Directives —
a. Transcribe the stretch of the winemaking forum thread from "## PolishWineP (Dec" through "in your future!!!".
b. Answer these questions from the winemaking forum thread:
(i) At what temperature are the finished wines kept?
(ii) What kind of business does Vaughn ask about?
(iii) What does MedPretzel see in the future?
c. Continue the winemaking forum thread from the point where it stops.
#### Document text
Most of my equiptment is stored upstairs, my active wines in progress
are in the kitchen on a shelf I made, right now the top shelf has beer
in boxes (carbonating) with trash bags on them in case of a leak, my
finished wines are in one of my bedrooms with the temp set at 50
degrees, I do my work on the kitchen counter.


----------



## AAASTINKIE (Nov 30, 2005)

This picture got lost...


----------



## Angell Wine (Dec 1, 2005)




----------



## Angell Wine (Dec 1, 2005)

It's a little dusty for making wine so i will stay with making it the kitchen for now.


----------



## Vaughn (Dec 2, 2005)

Holy Cow, AW!


I take it you have a carpentry business? Or is this your own hobby domain?


----------



## PolishWineP (Dec 2, 2005)

Holy spaciousness, Batman! Bert and I could live in that space and never decorate! We could just live in our fun spaces and entertain only those who understand! Much envy!


----------



## MedPretzel (Dec 2, 2005)

Ooh, I see MANY LARGE carboys in your future!!!


----------



## smurfe (Dec 2, 2005)
########
#### Supplied entries
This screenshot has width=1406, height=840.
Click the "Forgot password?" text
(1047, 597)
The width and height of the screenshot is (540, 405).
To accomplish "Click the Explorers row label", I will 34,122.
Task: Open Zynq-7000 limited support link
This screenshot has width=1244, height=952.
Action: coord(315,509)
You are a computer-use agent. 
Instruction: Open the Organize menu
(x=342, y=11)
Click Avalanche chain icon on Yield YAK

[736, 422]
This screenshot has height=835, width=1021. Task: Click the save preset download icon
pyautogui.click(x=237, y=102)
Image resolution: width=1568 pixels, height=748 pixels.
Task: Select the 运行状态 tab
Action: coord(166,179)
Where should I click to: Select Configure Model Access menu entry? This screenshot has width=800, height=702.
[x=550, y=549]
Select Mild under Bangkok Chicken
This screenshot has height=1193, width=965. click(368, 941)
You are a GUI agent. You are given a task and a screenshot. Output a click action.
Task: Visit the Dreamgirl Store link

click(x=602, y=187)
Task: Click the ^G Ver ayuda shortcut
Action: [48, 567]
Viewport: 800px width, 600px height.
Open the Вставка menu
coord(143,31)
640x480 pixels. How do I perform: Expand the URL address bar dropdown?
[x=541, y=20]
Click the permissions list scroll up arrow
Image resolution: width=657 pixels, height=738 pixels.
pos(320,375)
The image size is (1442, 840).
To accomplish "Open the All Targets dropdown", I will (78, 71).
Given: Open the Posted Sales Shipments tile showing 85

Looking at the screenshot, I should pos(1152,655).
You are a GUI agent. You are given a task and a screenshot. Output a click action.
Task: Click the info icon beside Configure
########
Exercise answers —
a.
## PolishWineP (Dec 2, 2005)

Holy spaciousness, Batman! Bert and I could live in that space and never decorate! We could just live in our fun spaces and entertain only those who understand! Much envy!


----------



## MedPretzel (Dec 2, 2005)

Ooh, I see MANY LARGE carboys in your future!!!

b.
(i) 50 degrees
(ii) A carpentry business
(iii) Many large carboys

c.
Wow, it looks like most just use what ever space they can squeeze into like me. It does look like most are a little more organized than me. I have carboys all over the dining room and kitchen. More or less anywhere I can fit one. I have numerous cases of empties all over the place. I did get many of them sorted though and moved out into the garage though. Thanks for inviting me into your wineries. I look forward to seeing other setups as well.


Smurfe


----------



## Big Port (Dec 2, 2005)

I'm in a one bedroom apartment and my future wife is being very tolerant with my new found obsession. I am taking up the whole walk-in utility closet, I promise her "necter of the gods" so I had better get my act together and start producing something that is drinkable.


----------



## rgecaprock (Dec 2, 2005)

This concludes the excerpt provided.